Estrogenic side effects, such as gynecomastia, for example, are insignificant, so the need for inhibitors can be determined by analyzing estradiol on the 10th day of the course. If the level is elevated, Anastrozole should be taken every other day. Then, after 10 days, another analysis should be conducted. This approach allows for the control of undesirable manifestations and contributes to better recovery during post-cycle therapy (PCT).
Post-cycle therapy after completing the Methandrostenolone course
To restore hormonal balance after a steroid course, it is important to start post-cycle therapy in a timely manner. It should begin 2-3 days after the last intake of Methandrostenolone.
Tamoxifen is used as PCT for a duration of 3 weeks:
- Weeks 1 and 2: 20 mg per day;
- Week 3: 10 mg per day.
Clomiphene is also suitable:
- Weeks 1 and 2: 50 mg per day;
- Week 3: 25 mg per day.
Hepatoprotectors may be used according to individual requirements to normalize liver function. They are introduced during the steroid course and continued for 3 weeks after its completion.
What effects does a solo course of Methandrostenolone have?
This drug has gained popularity due to its high effectiveness in providing rapid muscle mass gains. Athletes can gain up to 10 kg during the course. The key factors in achieving this are dosage and diet.
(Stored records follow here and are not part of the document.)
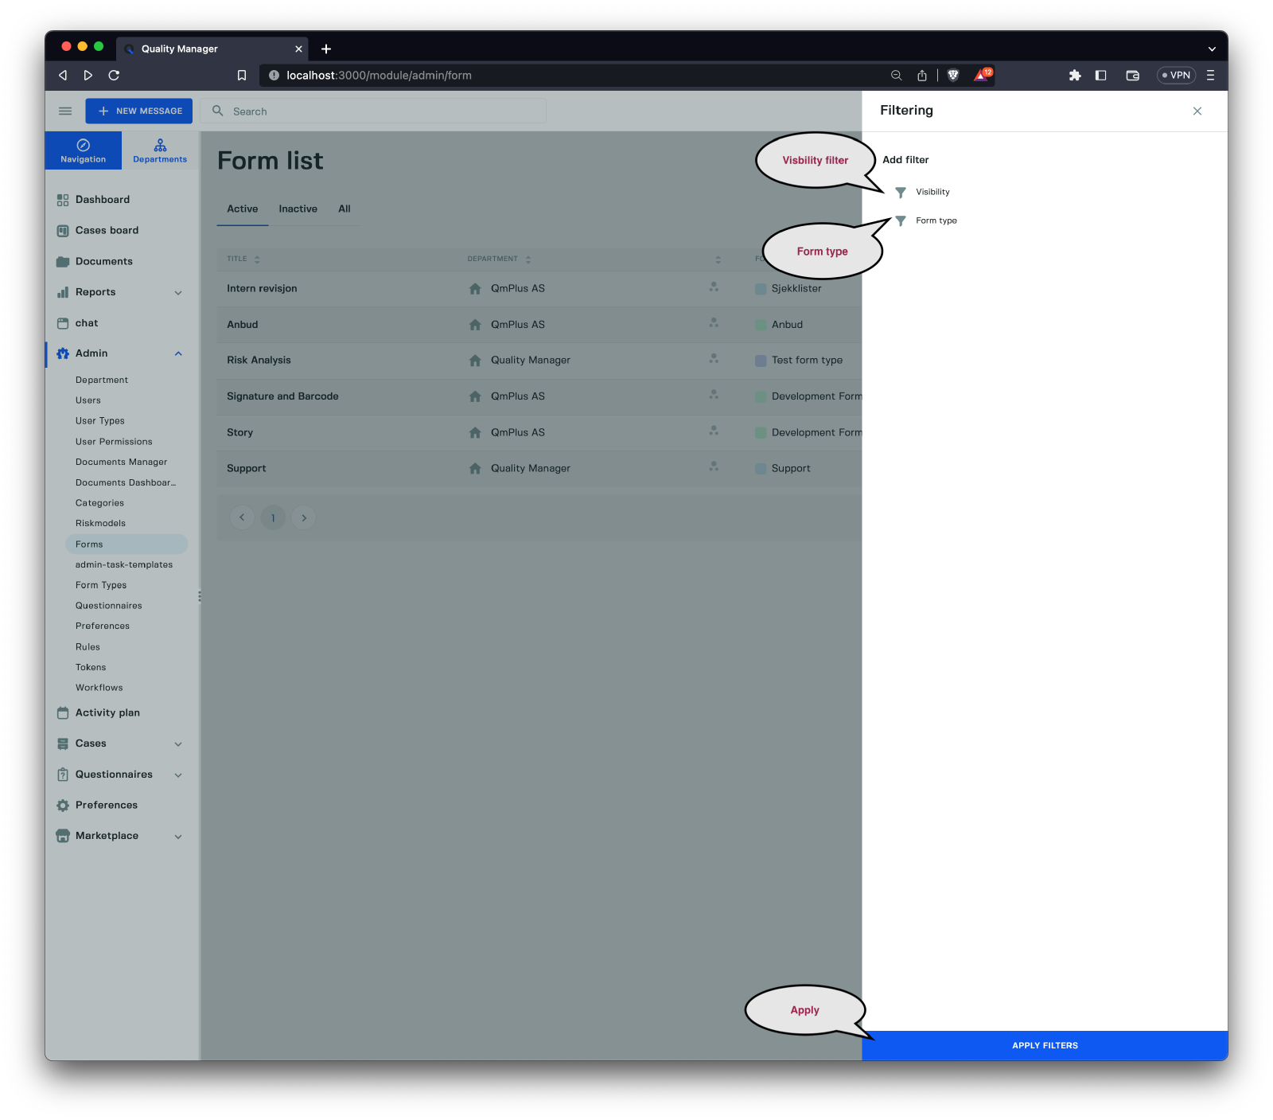Image resolution: width=1273 pixels, height=1120 pixels.
Task: Open Form Types under Admin
Action: point(101,585)
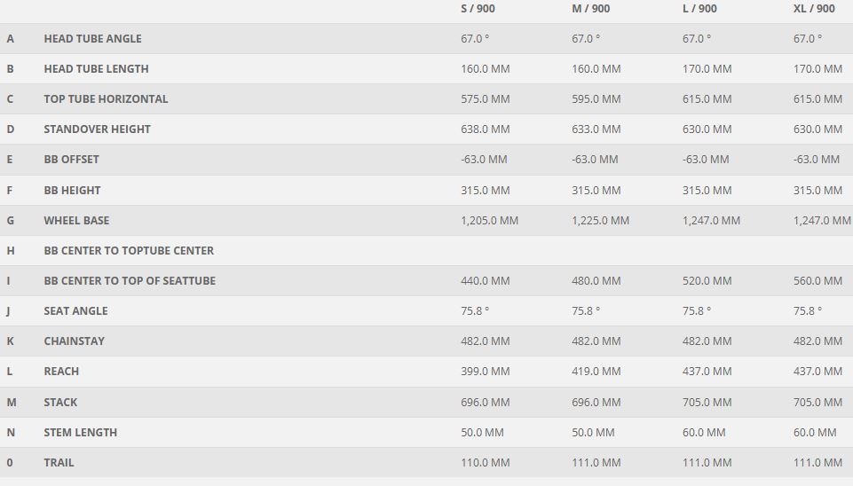Image resolution: width=853 pixels, height=486 pixels.
Task: Click the 1,205.0 MM wheel base value
Action: (489, 221)
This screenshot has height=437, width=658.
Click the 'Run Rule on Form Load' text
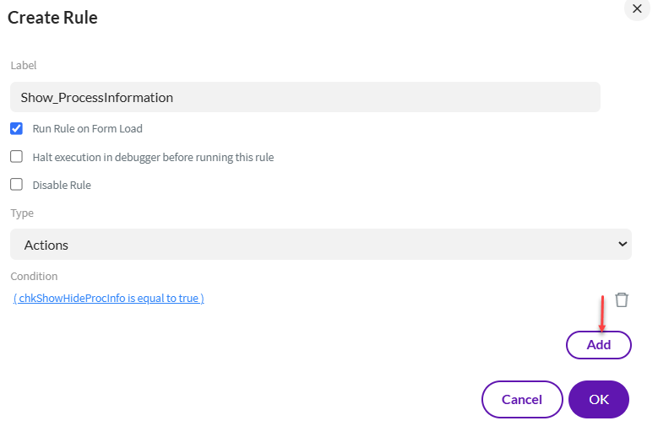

The intake of a solo course contributes to the following effects:
- Increase in physical performance and strength;
- Enhanced endurance;
- Strengthening of bones and ligaments;
- Minimization of injuries;
- Positive impact on overall well-being and energy levels;
- Reduced fatigue;
- Strengthening of the immune system.
In addition to consulting a doctor, it is advisable to seek advice from a nutritionist to support the results with proper and balanced nutrition.
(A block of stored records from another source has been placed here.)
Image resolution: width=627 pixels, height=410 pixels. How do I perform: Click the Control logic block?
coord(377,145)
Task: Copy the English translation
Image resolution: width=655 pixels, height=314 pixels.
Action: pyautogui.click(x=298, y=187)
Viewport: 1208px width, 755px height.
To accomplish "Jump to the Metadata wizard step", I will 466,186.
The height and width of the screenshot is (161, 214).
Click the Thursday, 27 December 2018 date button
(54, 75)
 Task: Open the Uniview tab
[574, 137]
This steroid is a potent and strong substance, so it can have different consequences in some cases. To protect your body from negative reactions, it is important to consider the following contraindications:
- Malignant oncological conditions;
- Acute or chronic prostatitis;
- Acute liver failure;
- Pregnancy and lactation;
- In specific cases, the substance may be prescribed to minors for therapeutic purposes.